AMERICAN SIGN LANGUAGE RECOGNITION BASED ON MACHINE LEARNING AND NEURAL NETWORK

Authors

  • Zeeshan Ahmad, Mohammad Subhan, Syed Iftekhar Hussain B.E. Student, Department of IT, Lords Institute of Engineering and Technology,Hyderabad Author
  • Suraj Prakash Yadav Associate Professor, Department of IT, Lords Institute of Engineering and Technology, Hyderabad Author

Abstract

Disabilities like deafness and muteness often hinder effective communication with people who do not
share the same condition, making it essential to develop solutions for this issue. One viable approach is Sign
Language Recognition (SLR), which employs pattern recognition techniques. This paper explores the use of
machine learning and deep learning methods to recognize and classify American Sign Language (ASL) gestures,
focusing on 24 English letters, as the letters J and Z involve finger movements that are difficult to capture. Initially,
Principal Component Analysis (PCA) and manifold algorithms are utilized for dimensionality reduction to speed up
the machine learning training process and to facilitate visualization. Subsequently, several machine learning
techniques, including Random Forest Classification (RFC), K-Nearest Neighbour (KNN), Gaussian Naïve Bayes
(GNB), Support Vector Machine (SVM), and Stochastic Gradient Descent (SGD), are employed for pattern
classification.
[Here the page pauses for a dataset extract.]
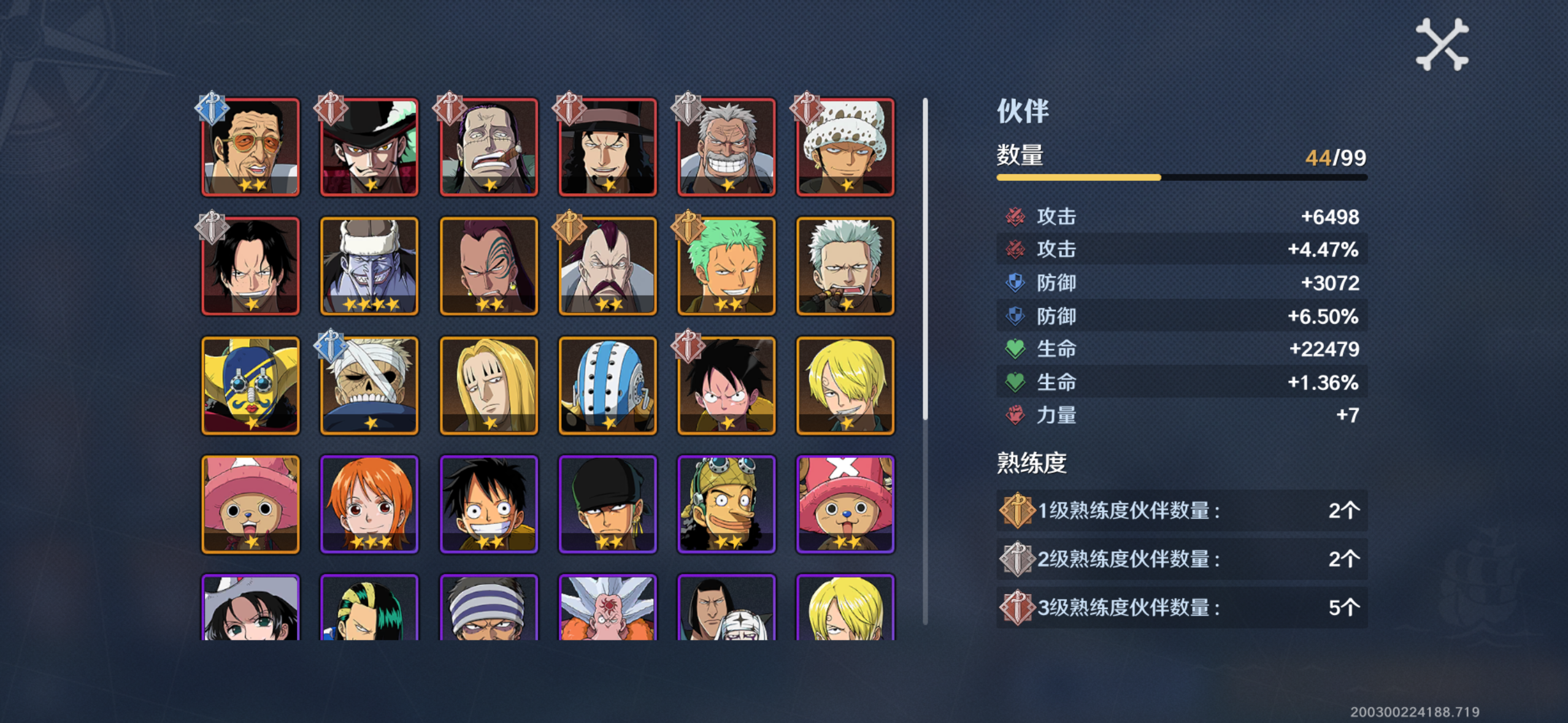Click the blue shield defense +3072 icon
Given that the SVM algorithm has multiple hyperparameters, Grid Search is used to identify the
optimal combination of these parameters for better prediction accuracy. The study finds that different dimensionality
reduction techniques have varying impacts on the performance of each classification model. Specifically, the
manifold algorithm proves to be the most effective for KNN, while PCA generally performs better than the manifold
algorithm for other models. Additionally, two deep learning techniques, Convolutional Neural Networks (CNN) and
Deep Neural Networks (DNN), are tested for classification, with these methods demonstrating the highest accuracy
among the algorithms examined.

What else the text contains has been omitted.